(Items from a pointing dataset)
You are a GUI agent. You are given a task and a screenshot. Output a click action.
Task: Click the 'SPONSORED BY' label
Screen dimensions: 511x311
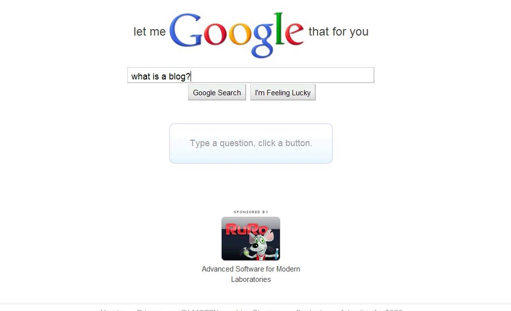pos(251,212)
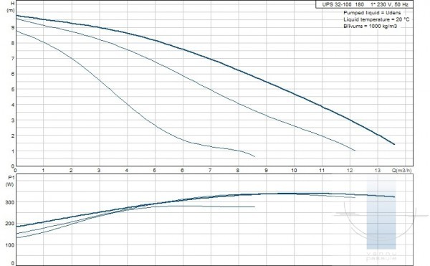Click the P1 (W) axis label
Image resolution: width=430 pixels, height=266 pixels.
[10, 181]
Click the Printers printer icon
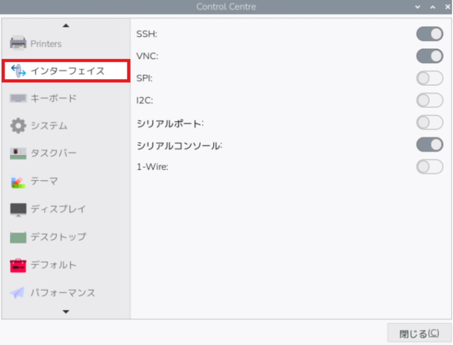The height and width of the screenshot is (345, 453). point(18,43)
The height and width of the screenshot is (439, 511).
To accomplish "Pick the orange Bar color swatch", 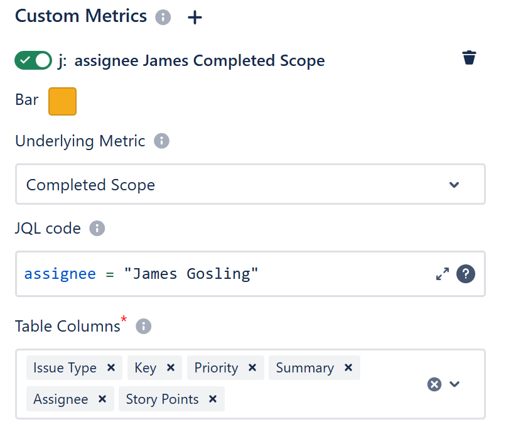I will coord(62,101).
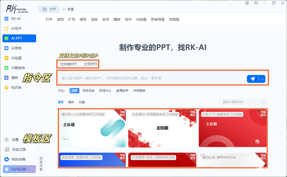Click the 知识库 lightbulb icon
Viewport: 287px width, 177px height.
(6, 88)
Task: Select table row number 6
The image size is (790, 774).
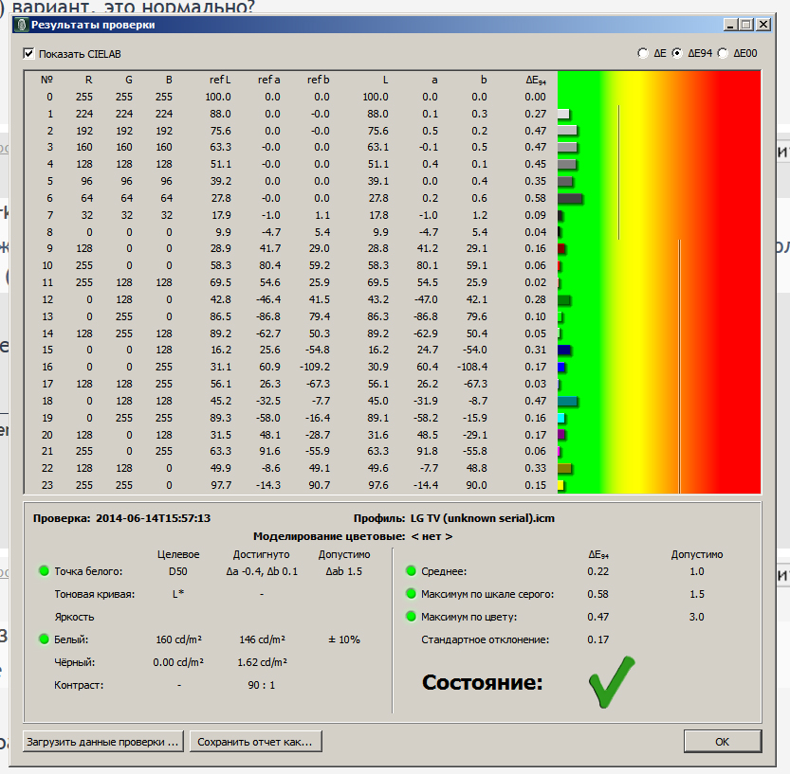Action: coord(49,198)

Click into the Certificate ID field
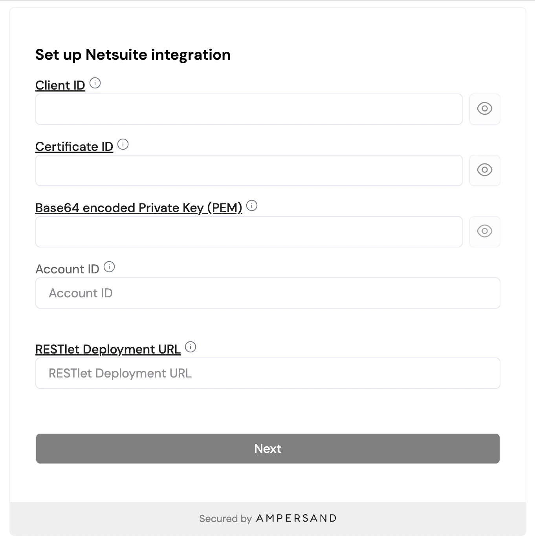pyautogui.click(x=249, y=170)
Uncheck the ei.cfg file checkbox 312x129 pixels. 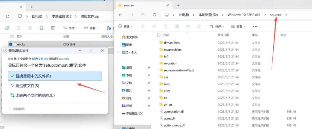(11, 44)
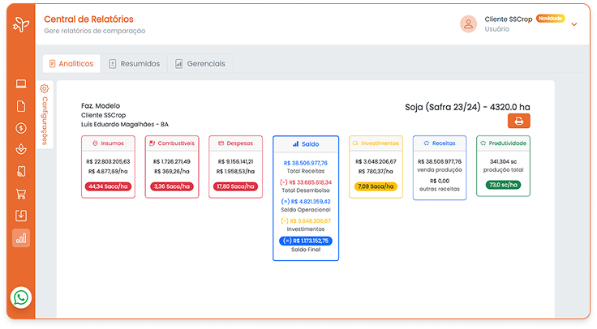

## Work to complete:
Reproduce the stretch of items from the very start through the line that contains "The height and width of the screenshot is (345, 453).", leaving the pictures out of your answer.

## Output for this task:
You are a GUI agent. You are given a task and a screenshot. Output a click action.
Task: Click the 'SPONSORED BY' label
Screen dimensions: 511x311
pos(251,212)
Click the P1 (W) axis label
Image resolution: width=430 pixels, height=266 pixels.
[10, 181]
Click the Printers printer icon
The height and width of the screenshot is (345, 453). point(18,43)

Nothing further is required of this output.